+++ Data for review +++

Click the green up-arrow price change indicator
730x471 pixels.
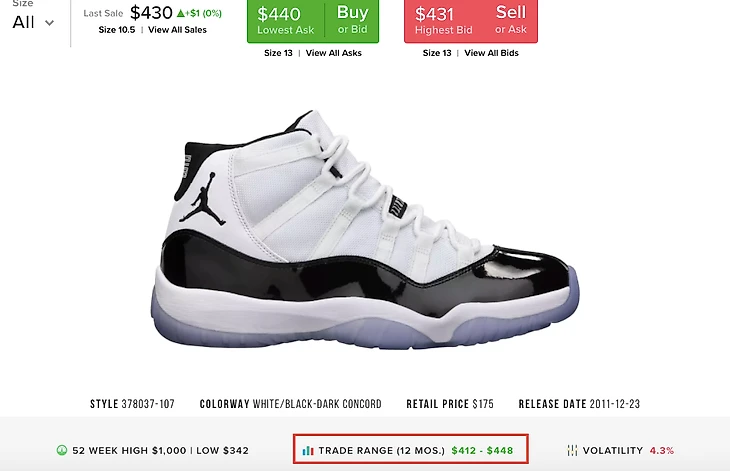click(x=181, y=13)
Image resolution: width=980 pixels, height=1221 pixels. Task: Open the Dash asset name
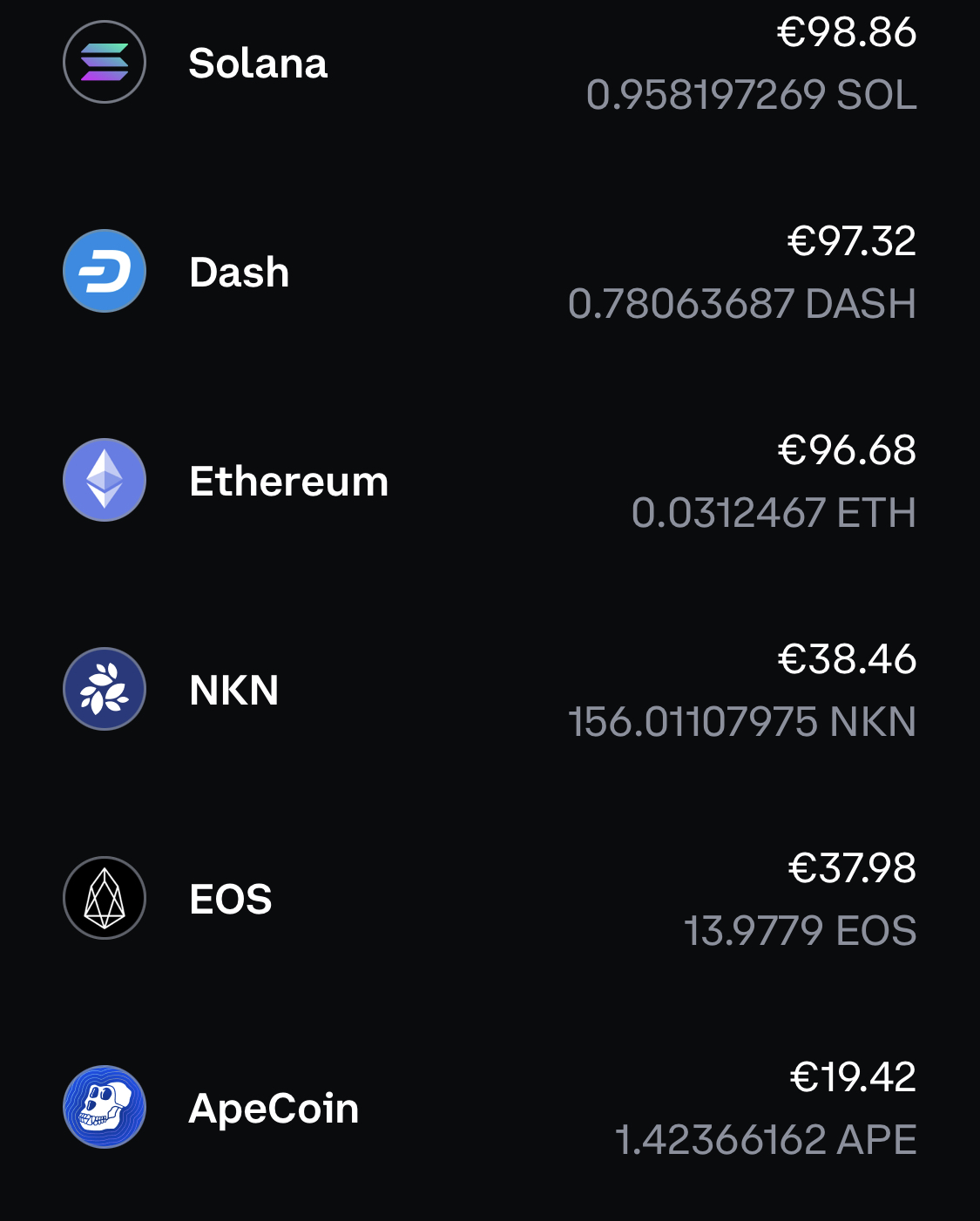pyautogui.click(x=240, y=273)
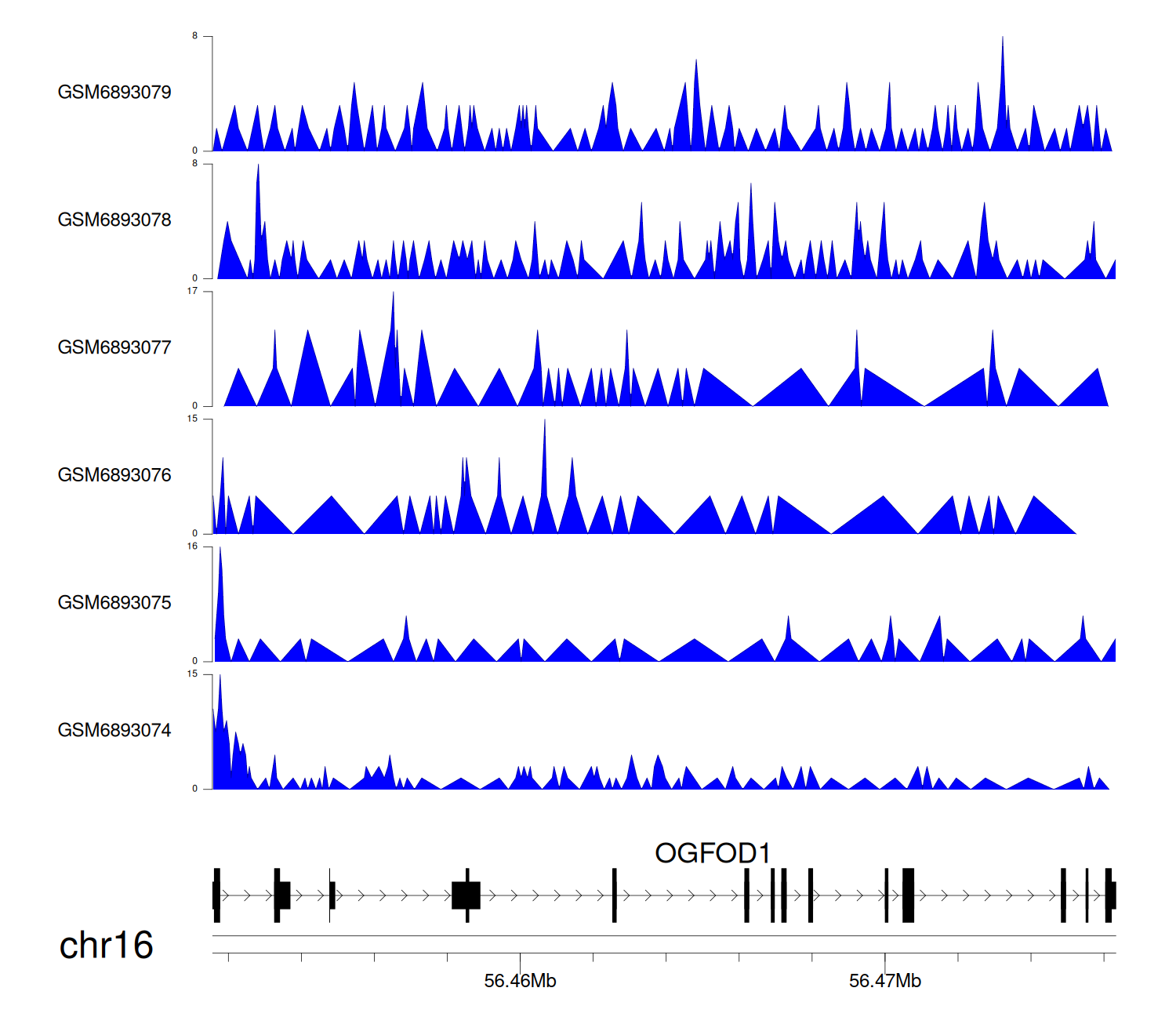
Task: Select the GSM6893078 track label
Action: tap(114, 220)
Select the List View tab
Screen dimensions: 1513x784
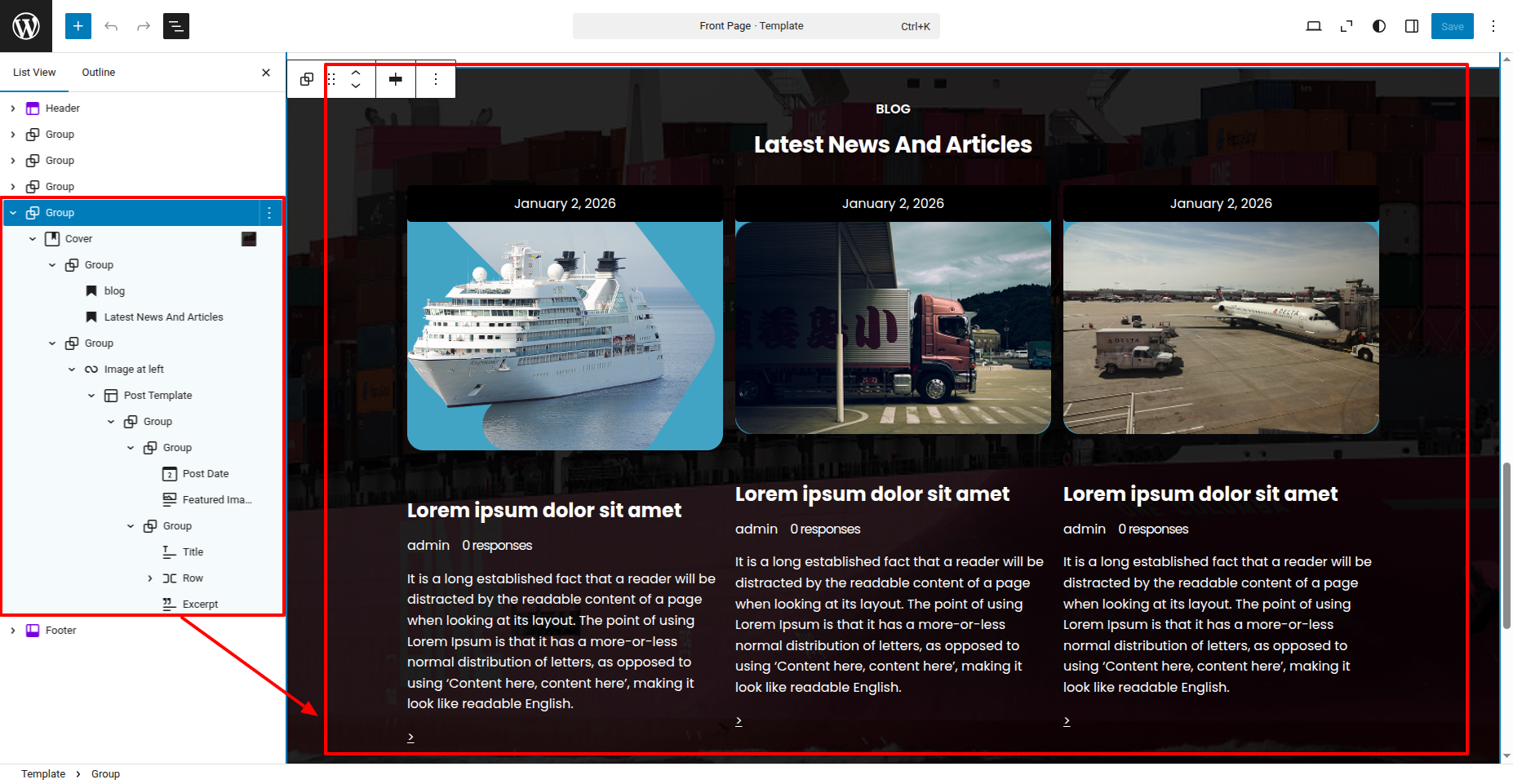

+++

**What you will do:** Verbatim output of the entries is required, with each image left out.

**Response for this exercise:**
Click the green up-arrow price change indicator
730x471 pixels.
click(x=181, y=13)
Image resolution: width=980 pixels, height=1221 pixels. Task: Open the Dash asset name
pyautogui.click(x=240, y=273)
Task: Select the GSM6893078 track label
Action: tap(114, 220)
Select the List View tab
Screen dimensions: 1513x784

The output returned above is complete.